- **INFORMATION PROVIDED**
Content starts
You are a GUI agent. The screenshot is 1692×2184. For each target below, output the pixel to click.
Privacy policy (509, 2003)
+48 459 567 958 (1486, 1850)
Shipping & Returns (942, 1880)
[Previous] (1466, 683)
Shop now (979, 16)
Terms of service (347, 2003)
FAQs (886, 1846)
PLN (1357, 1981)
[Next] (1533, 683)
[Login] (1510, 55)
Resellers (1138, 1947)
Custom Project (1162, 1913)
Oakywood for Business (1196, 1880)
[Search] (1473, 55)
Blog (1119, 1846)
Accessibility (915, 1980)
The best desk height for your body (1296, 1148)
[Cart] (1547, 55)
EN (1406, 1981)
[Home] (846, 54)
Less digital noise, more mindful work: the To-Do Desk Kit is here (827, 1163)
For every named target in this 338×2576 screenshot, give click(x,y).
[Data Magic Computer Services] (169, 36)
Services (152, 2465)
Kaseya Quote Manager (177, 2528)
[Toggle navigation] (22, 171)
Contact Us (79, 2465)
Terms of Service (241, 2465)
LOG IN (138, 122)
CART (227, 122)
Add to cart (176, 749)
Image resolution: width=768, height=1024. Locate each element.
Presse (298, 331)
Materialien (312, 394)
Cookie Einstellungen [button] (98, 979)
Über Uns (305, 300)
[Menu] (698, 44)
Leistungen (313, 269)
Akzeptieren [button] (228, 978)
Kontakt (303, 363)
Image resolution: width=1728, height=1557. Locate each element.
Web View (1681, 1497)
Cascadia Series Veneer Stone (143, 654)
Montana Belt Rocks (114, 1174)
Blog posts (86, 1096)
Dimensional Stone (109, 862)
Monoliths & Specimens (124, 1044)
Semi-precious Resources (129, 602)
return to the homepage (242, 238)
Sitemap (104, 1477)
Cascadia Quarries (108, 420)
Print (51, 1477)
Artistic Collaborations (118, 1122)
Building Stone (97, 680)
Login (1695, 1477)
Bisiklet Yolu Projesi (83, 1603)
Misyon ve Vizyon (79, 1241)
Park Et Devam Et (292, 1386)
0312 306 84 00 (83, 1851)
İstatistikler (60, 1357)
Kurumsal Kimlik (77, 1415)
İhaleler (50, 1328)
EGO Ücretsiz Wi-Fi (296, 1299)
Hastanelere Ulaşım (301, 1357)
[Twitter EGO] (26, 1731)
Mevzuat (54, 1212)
Content ends
- **WHAT TO PRODUCE**
Lines in the entries above that hold "Services" should be counted; give only that count.

- **EXERCISE SOLUTION**
2